La Vespa, qui signifie "guêpe" en italien - une référence au bruit du moteur de son prototype -, est née le 23 avril 1946, lorsque le premier brevet sur sa fabrication a été déposé en Italie par Piaggio. Elle continue depuis d'être produite notamment sur le site de Pontedera, en Toscane (centre-nord de l'Italie).

- "La Vespa, c’est spécial" -

Plus de 10.000 "Vespistes" en provenance du monde entier sont attendus sur leurs engins de toutes les époques, reconnaissables à leurs lignes arrondies, leur carrosserie en métal aux couleurs éclatantes et leur phare rond monté sur le guidon.

Parmi eux, Andrew Ward, 57 ans, et sa soeur Julie Stover, 63 ans, qui ont fait le déplacement depuis les Etats-Unis. Les deux Californiens ont loué une Vespa à Rome pour pouvoir participer au défilé.

"Nous avons eu des scooters et des motos toute notre vie. Mais j'ai toujours voulu une Vespa. (...) Maintenant, j'en ai deux", explique à l'AFP Andrew, coutumier des rassemblements de "Vespistes" dans son pays.

"C'est un scooter de grande qualité. Et il est associé à un certain statut. C'est classe, vous voyez. Ce n'est pas comme les petits scooters bon marché qu'on voit tout le temps sur la route. La Vespa, c'est spécial", poursuit sa soeur.

- Emancipation sociale -

Conçue pour être un moyen de transport populaire et accessible, la Vespa - qui a bénéficié de toutes sortes d'innovations dérivées de l'aviation, le coeur de métier de Piaggio - est aussi devenue le symbole d'une certaine émancipation sociale.

Son histoire est entremêlée avec "l'histoire d'un pays qui sort de l'après‑guerre, qui veut bouger, qui veut se relever", a commenté Matteo Colaninno, le président exécutif du groupe Piaggio, à la présentation des célébrations.

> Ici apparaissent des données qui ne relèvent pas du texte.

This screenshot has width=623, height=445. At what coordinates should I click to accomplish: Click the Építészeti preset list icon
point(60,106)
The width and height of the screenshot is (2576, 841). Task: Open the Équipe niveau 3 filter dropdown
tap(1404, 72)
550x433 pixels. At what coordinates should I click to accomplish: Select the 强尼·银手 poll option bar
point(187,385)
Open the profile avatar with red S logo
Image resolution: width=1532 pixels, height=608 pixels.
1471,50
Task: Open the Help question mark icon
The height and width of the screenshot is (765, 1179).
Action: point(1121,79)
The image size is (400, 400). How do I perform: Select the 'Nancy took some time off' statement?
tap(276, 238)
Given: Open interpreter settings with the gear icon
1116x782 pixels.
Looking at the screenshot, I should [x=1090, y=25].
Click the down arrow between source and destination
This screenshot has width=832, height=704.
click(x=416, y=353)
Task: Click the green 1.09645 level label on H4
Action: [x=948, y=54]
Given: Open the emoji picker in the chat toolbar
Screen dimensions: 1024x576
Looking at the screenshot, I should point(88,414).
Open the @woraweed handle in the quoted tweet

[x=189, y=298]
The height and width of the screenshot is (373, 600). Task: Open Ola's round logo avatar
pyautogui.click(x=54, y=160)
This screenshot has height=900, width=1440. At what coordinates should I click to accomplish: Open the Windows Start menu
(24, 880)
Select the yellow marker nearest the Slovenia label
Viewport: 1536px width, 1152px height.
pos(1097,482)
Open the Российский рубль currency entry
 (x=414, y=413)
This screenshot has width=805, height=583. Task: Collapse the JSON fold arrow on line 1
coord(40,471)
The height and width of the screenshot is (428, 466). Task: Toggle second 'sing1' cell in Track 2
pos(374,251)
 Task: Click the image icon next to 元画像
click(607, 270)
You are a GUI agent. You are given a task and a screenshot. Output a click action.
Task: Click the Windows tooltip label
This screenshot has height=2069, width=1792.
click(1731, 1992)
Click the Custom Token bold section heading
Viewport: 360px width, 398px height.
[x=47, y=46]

"Et ce désir de bouger n'est pas seulement une mobilité physique", c'est aussi "une sorte d'élan vers la mobilité économique et surtout la mobilité sociale", a-t-il expliqué.

"Aujourd'hui, la Vespa est devenue un phénomène mondial, nous sommes à l'aube des 20 millions de véhicules produits" depuis 1946, a relevé M. Colaninno.

La Première ministre italienne Giorgia Meloni photographiée jeudi assise sur une Vespa blanche dans les salons du Palazzo Chigi, sa résidence officielle, a salué dans le fameux scooter non seulement "une excellence industrielle" mais aussi "l'une des icônes italiennes les plus appréciées au monde, symbole de la créativité et du style italiens".

Mais pour Illac Diaz, originaire des Philippines, le plus "beau avec la Vespa", ce sont les amitiés qu'elle fait naître.

"Il n'y a aucun endroit où tu te gares sans que les gens deviennent des amis. Donc, la Vespa, c'est comme une famille", souligne cet homme de 52 ans, qui vient tout juste d'acheter une maison à Trieste, dans le nord de l'Italie, où il prévoit d'acquérir au plus vite... une nouvelle Vespa.